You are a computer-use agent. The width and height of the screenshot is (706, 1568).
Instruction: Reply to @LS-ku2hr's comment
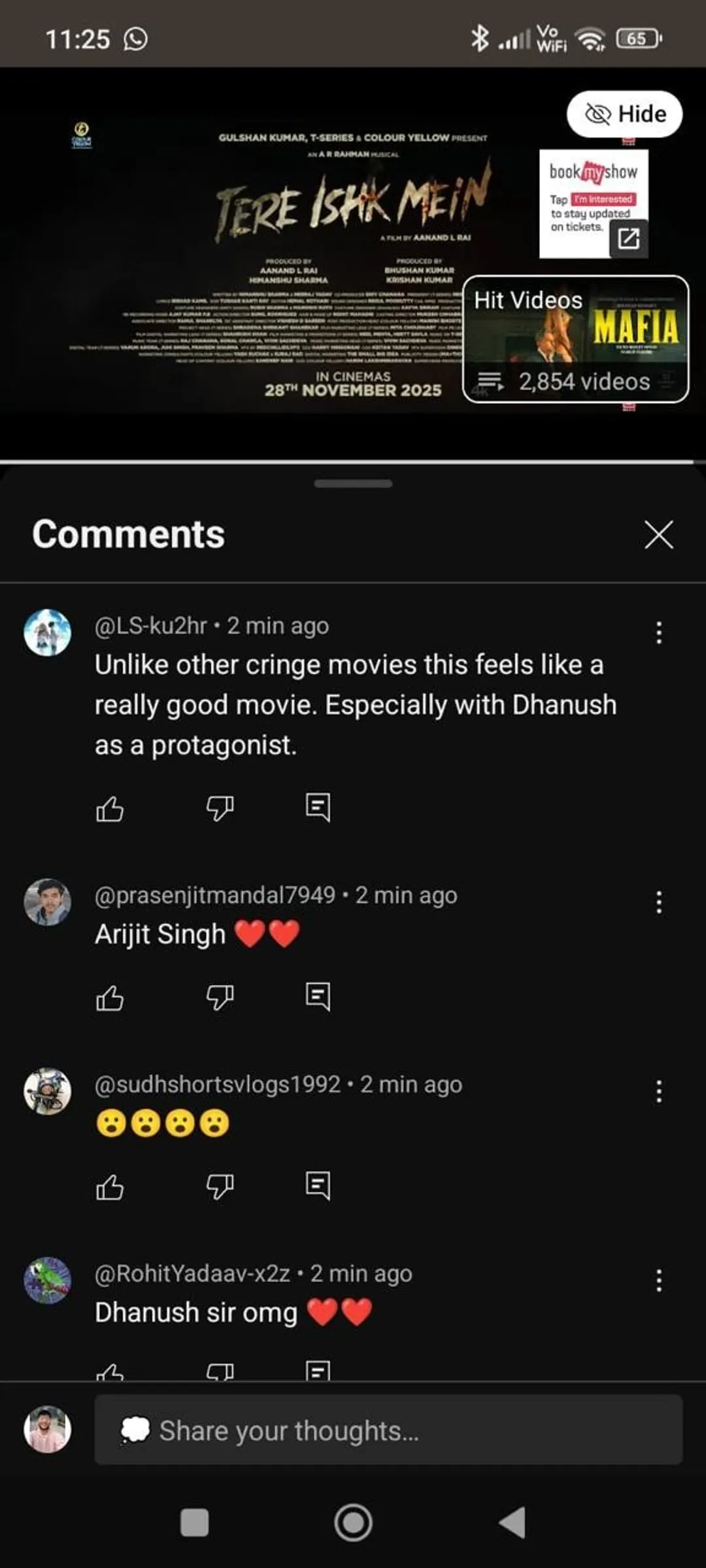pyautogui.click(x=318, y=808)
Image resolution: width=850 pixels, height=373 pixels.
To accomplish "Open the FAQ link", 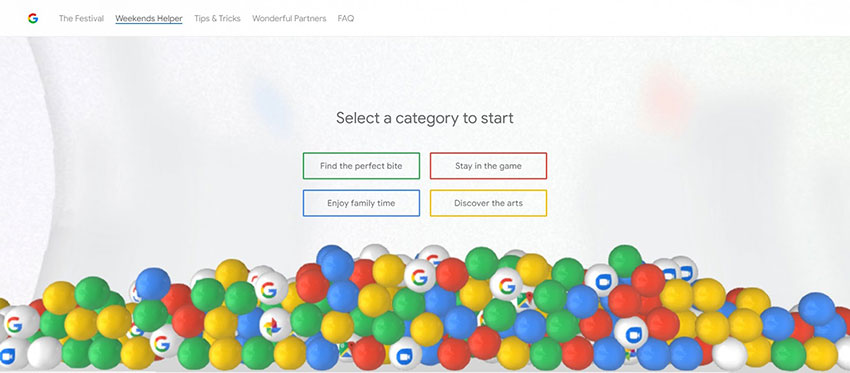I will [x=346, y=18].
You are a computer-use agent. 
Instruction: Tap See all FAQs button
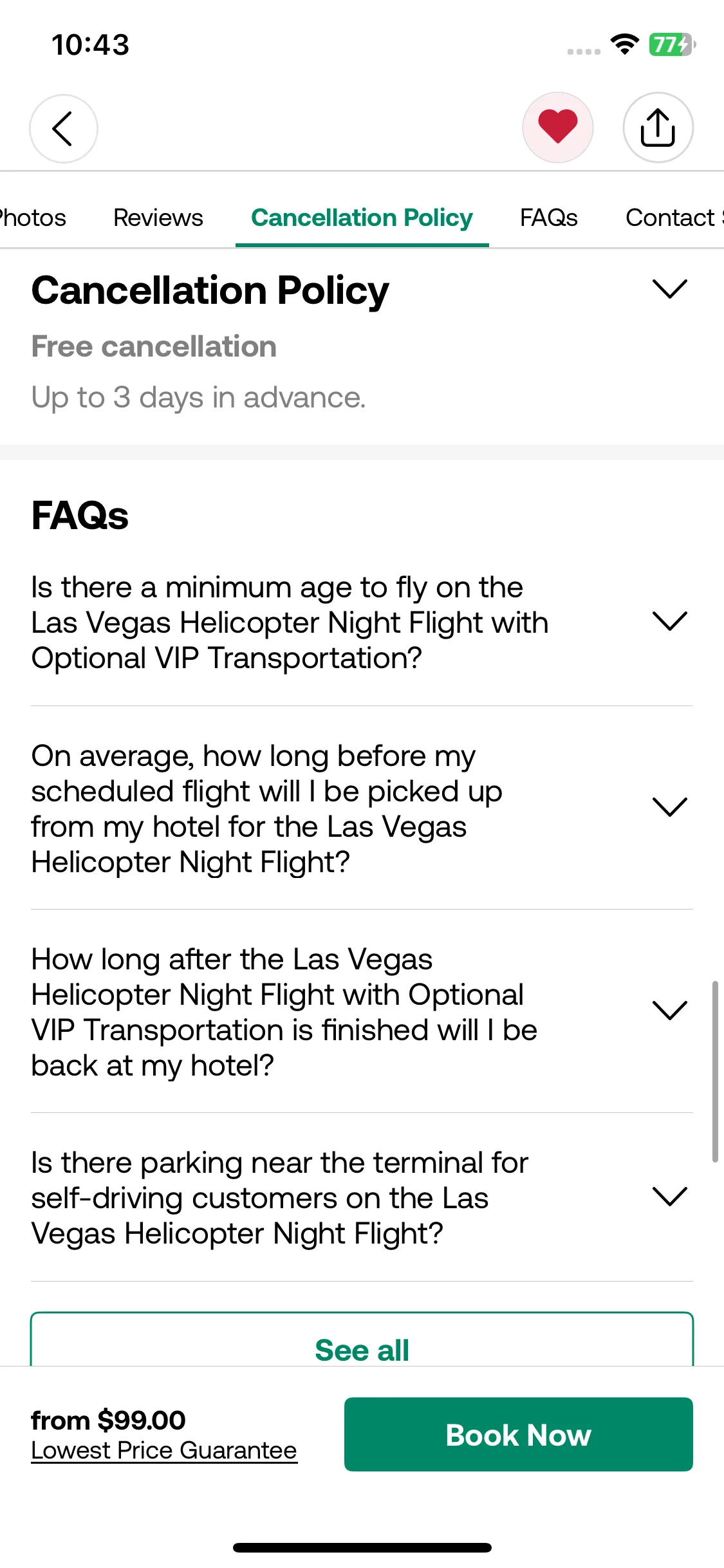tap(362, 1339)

###

What you should do
Count the lines in the items above that contain the word "agent", and reply with only that number.

Task solution
2